(Given entries)
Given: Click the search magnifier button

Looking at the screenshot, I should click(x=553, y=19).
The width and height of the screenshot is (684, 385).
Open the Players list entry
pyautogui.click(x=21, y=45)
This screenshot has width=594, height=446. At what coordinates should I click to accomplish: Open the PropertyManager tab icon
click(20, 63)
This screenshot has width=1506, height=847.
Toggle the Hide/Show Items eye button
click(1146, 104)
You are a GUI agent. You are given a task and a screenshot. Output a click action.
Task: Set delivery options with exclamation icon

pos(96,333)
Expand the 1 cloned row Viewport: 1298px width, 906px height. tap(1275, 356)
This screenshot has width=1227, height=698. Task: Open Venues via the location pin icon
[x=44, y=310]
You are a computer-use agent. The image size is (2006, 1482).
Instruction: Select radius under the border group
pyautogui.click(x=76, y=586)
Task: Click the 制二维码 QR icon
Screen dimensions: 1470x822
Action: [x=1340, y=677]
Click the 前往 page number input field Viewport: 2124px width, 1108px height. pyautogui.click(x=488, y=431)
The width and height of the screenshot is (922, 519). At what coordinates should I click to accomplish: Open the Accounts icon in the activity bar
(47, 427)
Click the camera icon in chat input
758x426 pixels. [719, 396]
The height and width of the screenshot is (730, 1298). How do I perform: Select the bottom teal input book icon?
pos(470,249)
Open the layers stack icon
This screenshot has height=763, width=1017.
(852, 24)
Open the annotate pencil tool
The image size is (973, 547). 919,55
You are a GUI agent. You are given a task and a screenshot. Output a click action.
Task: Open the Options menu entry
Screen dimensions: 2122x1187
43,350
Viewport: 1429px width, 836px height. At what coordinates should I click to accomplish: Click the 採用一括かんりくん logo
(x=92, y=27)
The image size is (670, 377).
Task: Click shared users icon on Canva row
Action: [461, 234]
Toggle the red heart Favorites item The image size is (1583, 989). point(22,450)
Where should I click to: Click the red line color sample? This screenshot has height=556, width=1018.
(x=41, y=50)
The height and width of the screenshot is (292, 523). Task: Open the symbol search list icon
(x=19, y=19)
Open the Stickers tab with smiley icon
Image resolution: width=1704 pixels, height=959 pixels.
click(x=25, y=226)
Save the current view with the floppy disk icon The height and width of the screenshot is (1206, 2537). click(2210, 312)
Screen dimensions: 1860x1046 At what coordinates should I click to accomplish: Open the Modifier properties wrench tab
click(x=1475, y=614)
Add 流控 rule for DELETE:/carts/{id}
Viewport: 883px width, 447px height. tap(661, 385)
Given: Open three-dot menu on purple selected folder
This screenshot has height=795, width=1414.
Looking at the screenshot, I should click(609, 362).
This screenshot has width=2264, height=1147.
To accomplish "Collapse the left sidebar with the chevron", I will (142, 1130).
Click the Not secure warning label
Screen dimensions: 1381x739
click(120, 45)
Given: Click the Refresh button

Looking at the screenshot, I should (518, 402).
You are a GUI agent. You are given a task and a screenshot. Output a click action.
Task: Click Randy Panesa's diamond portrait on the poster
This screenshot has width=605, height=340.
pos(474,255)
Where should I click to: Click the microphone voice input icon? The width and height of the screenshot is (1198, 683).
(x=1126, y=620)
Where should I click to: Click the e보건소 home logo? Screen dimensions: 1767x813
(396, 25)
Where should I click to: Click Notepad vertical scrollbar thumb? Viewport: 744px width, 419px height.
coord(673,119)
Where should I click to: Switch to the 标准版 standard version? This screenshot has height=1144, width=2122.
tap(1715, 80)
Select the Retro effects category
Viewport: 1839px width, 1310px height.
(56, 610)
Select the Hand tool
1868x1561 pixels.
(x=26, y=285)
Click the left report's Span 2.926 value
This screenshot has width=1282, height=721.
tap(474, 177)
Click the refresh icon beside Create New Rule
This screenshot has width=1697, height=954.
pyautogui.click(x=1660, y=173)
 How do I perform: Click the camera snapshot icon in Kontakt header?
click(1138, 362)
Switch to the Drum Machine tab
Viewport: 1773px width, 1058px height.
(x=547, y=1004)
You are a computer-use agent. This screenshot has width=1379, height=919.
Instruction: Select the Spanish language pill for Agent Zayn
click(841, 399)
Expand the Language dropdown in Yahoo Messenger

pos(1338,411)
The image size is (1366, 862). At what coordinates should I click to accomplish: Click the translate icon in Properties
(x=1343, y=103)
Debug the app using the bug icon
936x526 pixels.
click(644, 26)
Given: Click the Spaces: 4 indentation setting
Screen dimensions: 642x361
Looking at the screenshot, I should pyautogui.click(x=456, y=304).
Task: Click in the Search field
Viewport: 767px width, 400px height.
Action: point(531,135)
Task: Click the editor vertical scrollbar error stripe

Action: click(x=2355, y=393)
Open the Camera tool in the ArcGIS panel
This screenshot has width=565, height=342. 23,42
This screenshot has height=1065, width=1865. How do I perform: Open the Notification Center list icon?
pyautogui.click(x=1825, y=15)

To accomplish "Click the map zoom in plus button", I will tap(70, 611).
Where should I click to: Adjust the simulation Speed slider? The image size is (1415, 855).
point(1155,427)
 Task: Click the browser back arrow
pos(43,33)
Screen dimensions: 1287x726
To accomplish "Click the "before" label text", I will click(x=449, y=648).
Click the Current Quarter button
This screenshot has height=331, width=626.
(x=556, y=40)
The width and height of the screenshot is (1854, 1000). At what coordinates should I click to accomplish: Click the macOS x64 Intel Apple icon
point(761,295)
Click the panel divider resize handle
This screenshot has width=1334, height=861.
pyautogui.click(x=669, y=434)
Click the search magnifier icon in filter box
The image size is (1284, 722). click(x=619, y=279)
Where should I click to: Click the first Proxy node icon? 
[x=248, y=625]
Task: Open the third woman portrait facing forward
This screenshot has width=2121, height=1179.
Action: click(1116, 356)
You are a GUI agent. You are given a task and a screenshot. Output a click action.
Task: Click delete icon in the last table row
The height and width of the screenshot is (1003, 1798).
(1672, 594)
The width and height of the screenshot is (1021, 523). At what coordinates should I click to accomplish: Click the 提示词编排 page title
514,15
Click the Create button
(End Given entries)
--- Task requirements ---
Once you have read the records above, output each of them verbatim.

--- Your response ---
Given: Click the search magnifier button

Looking at the screenshot, I should click(x=553, y=19).
The width and height of the screenshot is (684, 385).
Open the Players list entry
pyautogui.click(x=21, y=45)
This screenshot has width=594, height=446. At what coordinates should I click to accomplish: Open the PropertyManager tab icon
click(20, 63)
This screenshot has width=1506, height=847.
Toggle the Hide/Show Items eye button
click(1146, 104)
You are a GUI agent. You are given a task and a screenshot. Output a click action.
Task: Set delivery options with exclamation icon

pos(96,333)
Expand the 1 cloned row Viewport: 1298px width, 906px height. tap(1275, 356)
This screenshot has width=1227, height=698. Task: Open Venues via the location pin icon
[x=44, y=310]
You are a computer-use agent. The image size is (2006, 1482).
Instruction: Select radius under the border group
pyautogui.click(x=76, y=586)
Task: Click the 制二维码 QR icon
Screen dimensions: 1470x822
Action: [x=1340, y=677]
Click the 前往 page number input field Viewport: 2124px width, 1108px height. pyautogui.click(x=488, y=431)
The width and height of the screenshot is (922, 519). At what coordinates should I click to accomplish: Open the Accounts icon in the activity bar
(47, 427)
Click the camera icon in chat input
758x426 pixels. [719, 396]
The height and width of the screenshot is (730, 1298). How do I perform: Select the bottom teal input book icon?
pos(470,249)
Open the layers stack icon
This screenshot has height=763, width=1017.
(852, 24)
Open the annotate pencil tool
The image size is (973, 547). 919,55
You are a GUI agent. You are given a task and a screenshot. Output a click action.
Task: Open the Options menu entry
Screen dimensions: 2122x1187
43,350
Viewport: 1429px width, 836px height. At what coordinates should I click to accomplish: Click the 採用一括かんりくん logo
(x=92, y=27)
The image size is (670, 377).
Task: Click shared users icon on Canva row
Action: [461, 234]
Toggle the red heart Favorites item The image size is (1583, 989). point(22,450)
Where should I click to: Click the red line color sample? This screenshot has height=556, width=1018.
(x=41, y=50)
The height and width of the screenshot is (292, 523). Task: Open the symbol search list icon
(x=19, y=19)
Open the Stickers tab with smiley icon
Image resolution: width=1704 pixels, height=959 pixels.
click(x=25, y=226)
Save the current view with the floppy disk icon The height and width of the screenshot is (1206, 2537). click(2210, 312)
Screen dimensions: 1860x1046 At what coordinates should I click to accomplish: Open the Modifier properties wrench tab
click(x=1475, y=614)
Add 流控 rule for DELETE:/carts/{id}
Viewport: 883px width, 447px height. tap(661, 385)
Given: Open three-dot menu on purple selected folder
This screenshot has height=795, width=1414.
Looking at the screenshot, I should click(609, 362).
This screenshot has width=2264, height=1147.
To accomplish "Collapse the left sidebar with the chevron", I will (142, 1130).
Click the Not secure warning label
Screen dimensions: 1381x739
click(120, 45)
Given: Click the Refresh button

Looking at the screenshot, I should (518, 402).
You are a GUI agent. You are given a task and a screenshot. Output a click action.
Task: Click Randy Panesa's diamond portrait on the poster
This screenshot has width=605, height=340.
pos(474,255)
Where should I click to: Click the microphone voice input icon? The width and height of the screenshot is (1198, 683).
(x=1126, y=620)
Where should I click to: Click the e보건소 home logo? Screen dimensions: 1767x813
(396, 25)
Where should I click to: Click Notepad vertical scrollbar thumb? Viewport: 744px width, 419px height.
coord(673,119)
Where should I click to: Switch to the 标准版 standard version? This screenshot has height=1144, width=2122.
tap(1715, 80)
Select the Retro effects category
Viewport: 1839px width, 1310px height.
(56, 610)
Select the Hand tool
1868x1561 pixels.
(x=26, y=285)
Click the left report's Span 2.926 value
This screenshot has width=1282, height=721.
tap(474, 177)
Click the refresh icon beside Create New Rule
This screenshot has width=1697, height=954.
pyautogui.click(x=1660, y=173)
 How do I perform: Click the camera snapshot icon in Kontakt header?
click(1138, 362)
Switch to the Drum Machine tab
Viewport: 1773px width, 1058px height.
(x=547, y=1004)
You are a computer-use agent. This screenshot has width=1379, height=919.
Instruction: Select the Spanish language pill for Agent Zayn
click(841, 399)
Expand the Language dropdown in Yahoo Messenger

pos(1338,411)
The image size is (1366, 862). At what coordinates should I click to accomplish: Click the translate icon in Properties
(x=1343, y=103)
Debug the app using the bug icon
936x526 pixels.
click(644, 26)
Given: Click the Spaces: 4 indentation setting
Screen dimensions: 642x361
Looking at the screenshot, I should pyautogui.click(x=456, y=304).
Task: Click in the Search field
Viewport: 767px width, 400px height.
Action: point(531,135)
Task: Click the editor vertical scrollbar error stripe

Action: click(x=2355, y=393)
Open the Camera tool in the ArcGIS panel
This screenshot has width=565, height=342. 23,42
This screenshot has height=1065, width=1865. How do I perform: Open the Notification Center list icon?
pyautogui.click(x=1825, y=15)

To accomplish "Click the map zoom in plus button", I will tap(70, 611).
Where should I click to: Adjust the simulation Speed slider? The image size is (1415, 855).
point(1155,427)
 Task: Click the browser back arrow
pos(43,33)
Screen dimensions: 1287x726
To accomplish "Click the "before" label text", I will click(x=449, y=648).
Click the Current Quarter button
This screenshot has height=331, width=626.
(x=556, y=40)
The width and height of the screenshot is (1854, 1000). At what coordinates should I click to accomplish: Click the macOS x64 Intel Apple icon
point(761,295)
Click the panel divider resize handle
This screenshot has width=1334, height=861.
pyautogui.click(x=669, y=434)
Click the search magnifier icon in filter box
The image size is (1284, 722). click(x=619, y=279)
Where should I click to: Click the first Proxy node icon? 
[x=248, y=625]
Task: Open the third woman portrait facing forward
This screenshot has width=2121, height=1179.
Action: click(1116, 356)
You are a GUI agent. You are given a task and a screenshot. Output a click action.
Task: Click delete icon in the last table row
The height and width of the screenshot is (1003, 1798).
(1672, 594)
The width and height of the screenshot is (1021, 523). At what coordinates should I click to accomplish: Click the 提示词编排 page title
514,15
Click the Create button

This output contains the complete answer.